→ Written problem a: Could you rewrite the listing from the line containing "Where should I" through the end of the listing, swapping "folder" for "directory" and keeping everything else the same? Leave the pictures out of your answer.

Modern scientific collaborations have opened up the opportunity of solving complex problems that involve multi-disciplinary expertise and large-scale computational experiments. These experiments usually involve large amounts of data that are located in distributed data repositories running various software systems, and managed by different organisations. A common strategy to make the experiments more manageable is executing the processing steps as a workflow. In this paper, we look into the implementation of fine-grained data-flow between computational elements in a scientific workflow as streams. We model the distributed computation as a directed acyclic graph where the nodes represent the processing elements that incrementally implement specific subtasks. The processing elements are connected in a pipelined streaming manner, which allows task executions to overlap. We further optimise the execution by splitting pipelines across processes and by introducing extra parallel streams. We identify performance metrics and design a measurement tool to evaluate each enactment. We conducted experiments to evaluate our optimisation strategies with a real world problem in the Life Sciences---EURExpress-II. The paper presents our distributed data-handling model, the optimisation and instrumentation strategies and the evaluation experiments. We demonstrate linear speed up and argue that this use of data-streaming to enable both overlapped pipeline and parallelised enactment is a generally applicable optimisation strategy.

→ Written problem b: In the workflow abstract, which real-world problem was used in the experiments evaluating the optimization strategies?

→ Provided information:
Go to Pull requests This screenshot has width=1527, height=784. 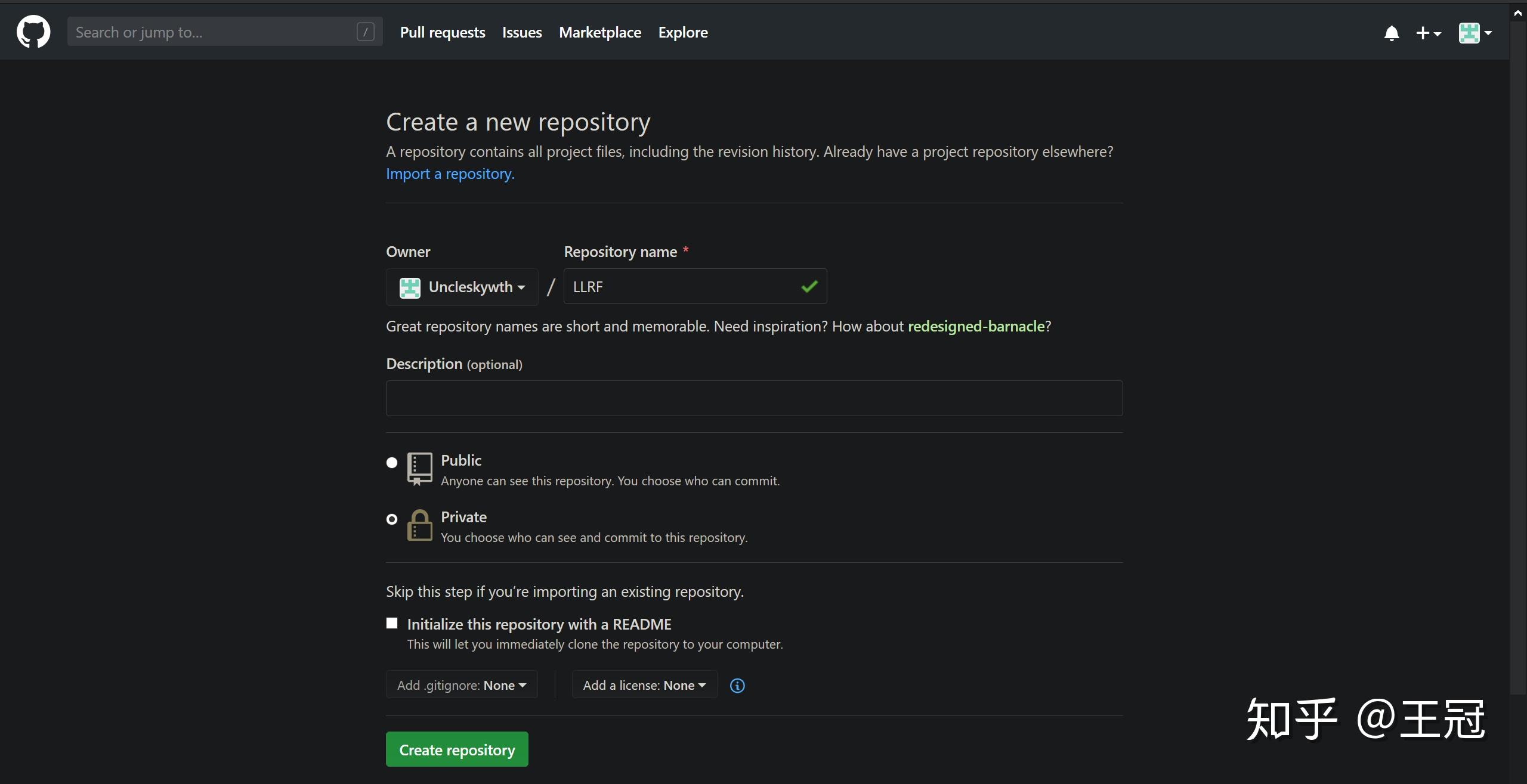point(443,33)
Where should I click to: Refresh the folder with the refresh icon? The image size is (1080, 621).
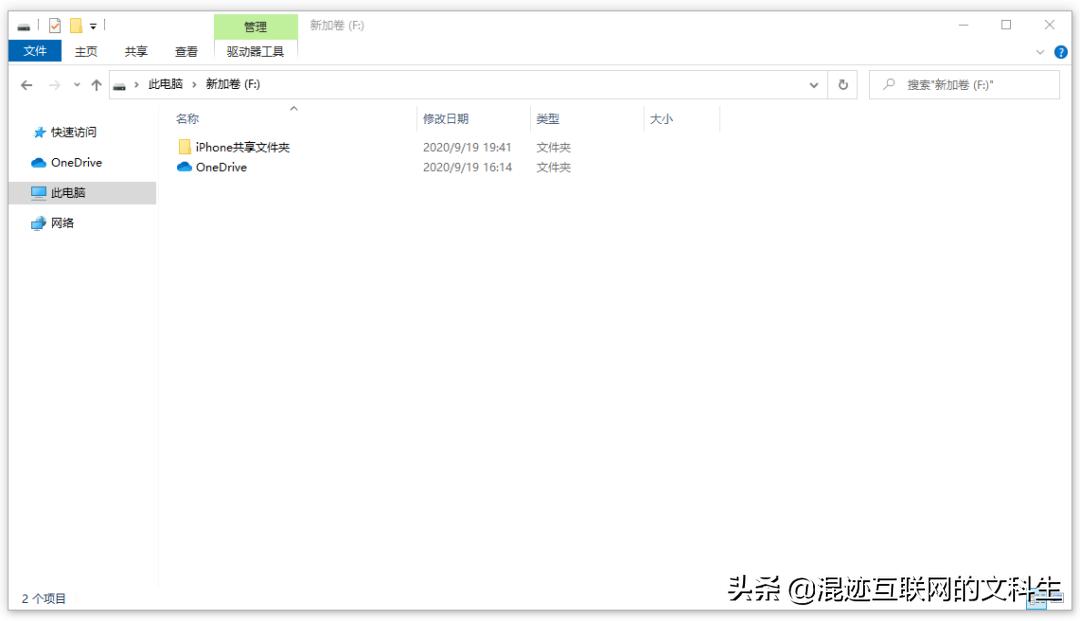coord(843,84)
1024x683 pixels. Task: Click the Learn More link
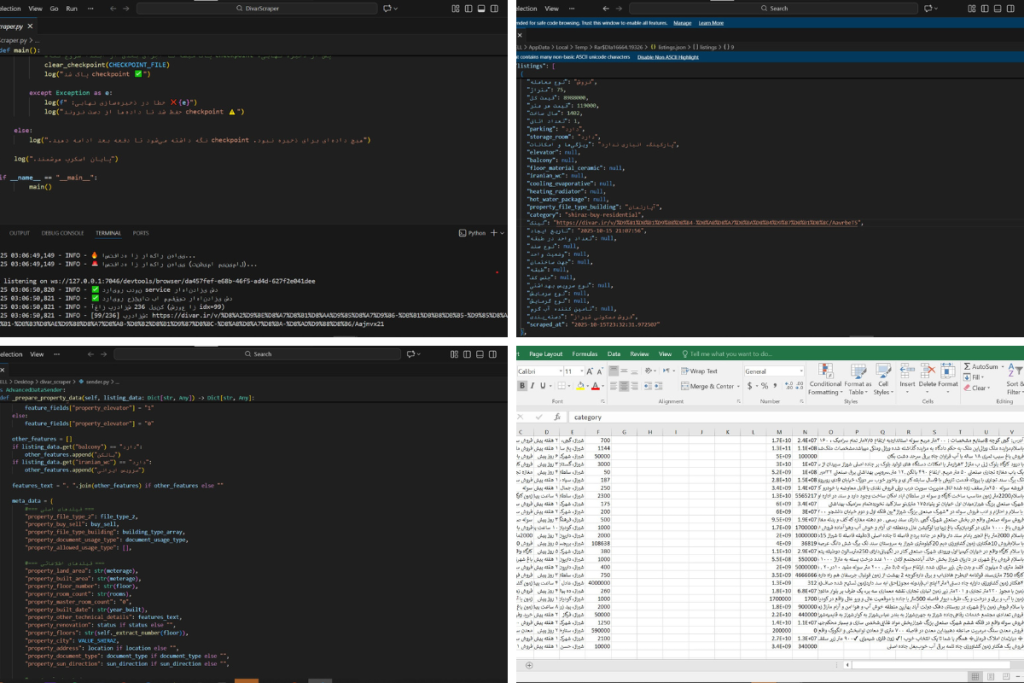click(711, 22)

→ Response a:
Where should I click to: Refresh the directory with the refresh icon? The image size is (1080, 621).
coord(843,84)
1024x683 pixels. Task: Click the Learn More link
click(711, 22)

→ Response b: EURExpress-II, a problem in the Life Sciences.